A medical worker who spoke on condition of anonymity described the forced eviction as a “tragedy beyond compare.”
“I saw riot police attacking unarmed people with batons in front of me. They even forced an elderly man into a corner and beat him down. It felt like the Martial Law era all over again,” the worker said.
Taiwanese metal band Chthonic’s lead singer Freddy Lim (林昶佐), who joined student protesters in occupying the Executive Yuan, dismissed media reports that they had vandalized the building.
“Some media reported that we had taken down curtains in the building and thrown chair pads to the ground. What they did not know is that we did so in order to create a comfortable space where injured people could be treated since there were fragments of glass all over the floor,” Lim said.

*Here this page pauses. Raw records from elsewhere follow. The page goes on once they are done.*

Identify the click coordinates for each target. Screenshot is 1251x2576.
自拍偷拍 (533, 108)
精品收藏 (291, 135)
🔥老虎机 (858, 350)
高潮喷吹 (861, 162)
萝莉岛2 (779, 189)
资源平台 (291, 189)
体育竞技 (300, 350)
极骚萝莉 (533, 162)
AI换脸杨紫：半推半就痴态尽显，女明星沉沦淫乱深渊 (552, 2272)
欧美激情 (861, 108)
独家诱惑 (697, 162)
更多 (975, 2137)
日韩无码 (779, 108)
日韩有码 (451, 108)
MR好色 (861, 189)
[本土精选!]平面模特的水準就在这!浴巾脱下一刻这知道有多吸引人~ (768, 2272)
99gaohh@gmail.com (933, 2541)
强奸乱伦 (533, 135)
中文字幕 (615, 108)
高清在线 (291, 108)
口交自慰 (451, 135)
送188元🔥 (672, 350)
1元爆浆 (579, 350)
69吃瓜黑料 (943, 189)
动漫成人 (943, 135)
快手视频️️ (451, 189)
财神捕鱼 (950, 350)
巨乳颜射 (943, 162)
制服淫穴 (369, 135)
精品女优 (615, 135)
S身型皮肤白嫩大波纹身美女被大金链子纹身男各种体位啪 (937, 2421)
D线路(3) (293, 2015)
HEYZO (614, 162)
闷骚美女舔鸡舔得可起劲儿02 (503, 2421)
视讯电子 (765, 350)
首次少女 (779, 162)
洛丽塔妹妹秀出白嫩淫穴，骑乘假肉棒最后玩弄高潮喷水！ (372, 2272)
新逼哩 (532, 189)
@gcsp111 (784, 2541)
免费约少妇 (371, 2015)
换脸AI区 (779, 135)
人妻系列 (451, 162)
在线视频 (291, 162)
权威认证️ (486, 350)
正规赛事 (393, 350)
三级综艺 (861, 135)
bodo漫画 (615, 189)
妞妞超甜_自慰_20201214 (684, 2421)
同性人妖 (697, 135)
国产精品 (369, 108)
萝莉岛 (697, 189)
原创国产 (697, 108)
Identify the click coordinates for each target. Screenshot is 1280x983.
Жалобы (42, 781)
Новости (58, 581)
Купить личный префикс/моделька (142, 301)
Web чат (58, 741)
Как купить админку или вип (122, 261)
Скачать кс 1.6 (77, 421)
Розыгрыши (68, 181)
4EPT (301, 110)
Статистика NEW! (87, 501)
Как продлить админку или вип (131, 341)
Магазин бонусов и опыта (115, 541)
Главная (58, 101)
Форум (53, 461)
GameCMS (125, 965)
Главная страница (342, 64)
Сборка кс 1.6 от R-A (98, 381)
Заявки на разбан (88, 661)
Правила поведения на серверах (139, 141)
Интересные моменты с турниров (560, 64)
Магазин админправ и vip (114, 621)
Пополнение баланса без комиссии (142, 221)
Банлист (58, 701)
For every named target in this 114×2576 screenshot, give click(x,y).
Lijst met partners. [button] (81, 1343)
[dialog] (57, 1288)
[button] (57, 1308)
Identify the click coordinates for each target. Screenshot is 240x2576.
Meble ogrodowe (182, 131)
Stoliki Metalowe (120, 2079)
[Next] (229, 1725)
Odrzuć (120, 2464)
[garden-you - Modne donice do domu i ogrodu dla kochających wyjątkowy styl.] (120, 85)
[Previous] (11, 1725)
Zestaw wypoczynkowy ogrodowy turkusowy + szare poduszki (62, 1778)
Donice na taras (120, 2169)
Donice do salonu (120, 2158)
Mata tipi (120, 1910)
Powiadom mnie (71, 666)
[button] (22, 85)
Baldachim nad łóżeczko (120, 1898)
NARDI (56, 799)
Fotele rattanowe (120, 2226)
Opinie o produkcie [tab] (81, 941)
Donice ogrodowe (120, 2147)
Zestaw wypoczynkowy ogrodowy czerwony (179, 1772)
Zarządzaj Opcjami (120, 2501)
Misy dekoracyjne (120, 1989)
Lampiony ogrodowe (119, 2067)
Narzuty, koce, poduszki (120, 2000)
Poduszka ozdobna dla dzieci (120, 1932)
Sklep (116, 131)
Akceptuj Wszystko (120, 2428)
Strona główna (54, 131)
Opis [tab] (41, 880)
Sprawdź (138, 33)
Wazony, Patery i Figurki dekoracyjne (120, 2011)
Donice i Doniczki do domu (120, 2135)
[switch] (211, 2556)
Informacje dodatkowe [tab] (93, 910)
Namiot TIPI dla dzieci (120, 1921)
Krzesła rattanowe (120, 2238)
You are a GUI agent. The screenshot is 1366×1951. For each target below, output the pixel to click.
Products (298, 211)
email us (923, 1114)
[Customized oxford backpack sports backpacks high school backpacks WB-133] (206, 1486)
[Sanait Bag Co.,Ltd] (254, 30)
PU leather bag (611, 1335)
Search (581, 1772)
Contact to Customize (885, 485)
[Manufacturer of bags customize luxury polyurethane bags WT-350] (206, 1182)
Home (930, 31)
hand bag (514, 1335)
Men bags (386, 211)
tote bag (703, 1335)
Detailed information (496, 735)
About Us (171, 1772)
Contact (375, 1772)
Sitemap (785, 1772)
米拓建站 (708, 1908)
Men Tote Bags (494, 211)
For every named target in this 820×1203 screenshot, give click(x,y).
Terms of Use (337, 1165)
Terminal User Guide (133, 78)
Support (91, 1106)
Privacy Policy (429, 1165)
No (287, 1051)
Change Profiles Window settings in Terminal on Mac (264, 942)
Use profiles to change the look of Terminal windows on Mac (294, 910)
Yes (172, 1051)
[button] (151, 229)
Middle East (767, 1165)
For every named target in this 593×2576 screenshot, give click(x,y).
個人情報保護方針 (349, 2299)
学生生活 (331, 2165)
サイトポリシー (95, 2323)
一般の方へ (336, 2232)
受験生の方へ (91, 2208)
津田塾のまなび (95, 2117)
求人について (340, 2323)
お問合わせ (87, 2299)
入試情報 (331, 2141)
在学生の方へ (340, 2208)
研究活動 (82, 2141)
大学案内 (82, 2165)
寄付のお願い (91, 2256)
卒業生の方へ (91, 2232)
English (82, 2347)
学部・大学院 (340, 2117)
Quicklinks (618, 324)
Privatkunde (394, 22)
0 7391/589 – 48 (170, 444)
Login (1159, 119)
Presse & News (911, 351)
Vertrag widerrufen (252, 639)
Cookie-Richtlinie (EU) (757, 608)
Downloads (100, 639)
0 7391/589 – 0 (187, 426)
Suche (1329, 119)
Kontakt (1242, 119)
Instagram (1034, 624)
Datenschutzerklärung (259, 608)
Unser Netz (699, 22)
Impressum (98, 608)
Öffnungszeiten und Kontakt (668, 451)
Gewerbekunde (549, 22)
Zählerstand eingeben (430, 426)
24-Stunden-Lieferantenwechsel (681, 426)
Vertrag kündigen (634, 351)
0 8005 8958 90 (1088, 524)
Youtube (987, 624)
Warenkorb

In related developments, Lin Chin-yi (林靜儀), an obstetrician gynecologist at Chung Shan Medical University Hospital, yesterday resigned as a member of the Executive Yuan’s Gender Equality Committee.
“I can’t walk across the area stained by the students’ blood [in the Executive Yuan] and sit down in a meeting with Premier Jiang Yi-huah (江宜樺) as if nothing had happened,” said Lin, who had earlier accepted the position and yesterday received her formal letter of appointment. “My heart still aches whenever the images of scared students screaming and running come to mind.”
The Executive Yuan said it accepted and respected Lin’s decision.